Eintritt: 1 €, das Museum im Ort 3€
Führung: keine
Hotel: keines
Café/Restaurant: SB Cafe im Hof
Info: kostenloses Faltblatt
Souvenirs: keine
Lage: Die Mildenburg liegt am Main in Miltenberg, ca. 30 km von Aschaf- fenburg entfernt
Anfahrt: Parken im Ort, von dort 5 Minuten Fussweg zu Burg

Vielleicht habe ich während meines Besuches In Miltenberg und auf der Mildenburg die ganze Zeit entzückt vor mich hingelächelt, weil Weltlachtag war. Aber wahrscheinlicher ist; ich war ganz einfach begeistert... In das In- nere der Burggebäude kommt man leider nicht (ab 2009 werden sie restauriert), das ist natürlich schade, aber so leicht vergammelt sehen sie sehr stimmungsvoll aus. Auf den Bergfried gelangt man über einen Wehr- gang auf der Schildmauer und über eine Brücke, der Garten ist zwar im 19. Jahrhundert in Ruinenromantik gestaltet, aber das ist gelungen.
Das kleine Cafe im Hof ist wunderschön, man hat nach allen Seiten einen justifyfiller





schönen Blick. Die abgestützte Hauswand, die maroden Eingänge zur Kemenate, der Sarkophag, es gibt überall lohnende Ecken.
Und dann braucht man noch Zeit für Miltenberg. Tolle Altstadt mit Fachwerkhäusern, Türmen und Toren am Fluss. In das gegenüber dem schönen Aufgang zur Burg justifyfiller
gelegene Museum muss man auch noch, es ist ein Haus im Haus, erst war es klein, dann würde ein grösseres drumherumgebaut.
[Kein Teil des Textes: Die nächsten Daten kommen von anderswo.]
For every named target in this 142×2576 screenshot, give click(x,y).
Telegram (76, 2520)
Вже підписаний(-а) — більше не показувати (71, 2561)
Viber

Es gibt den mysteri- ösen Toutonenstein, der auf der Burg gefunden wurde, und dann muss man noch die Gasse "Schnatterloch" hochgehen, zum Eingangturm in der Burg-/ und Stadtmauer. Beeindruckend.

Fazit: Bezaubernde Stadt, schöne Burg, traumhaftes Cafe, hübsches Museum, wunderbarer Fluss. Zeit mitbringen, Miltenberg mit Mildenburg ist empfehlenswert.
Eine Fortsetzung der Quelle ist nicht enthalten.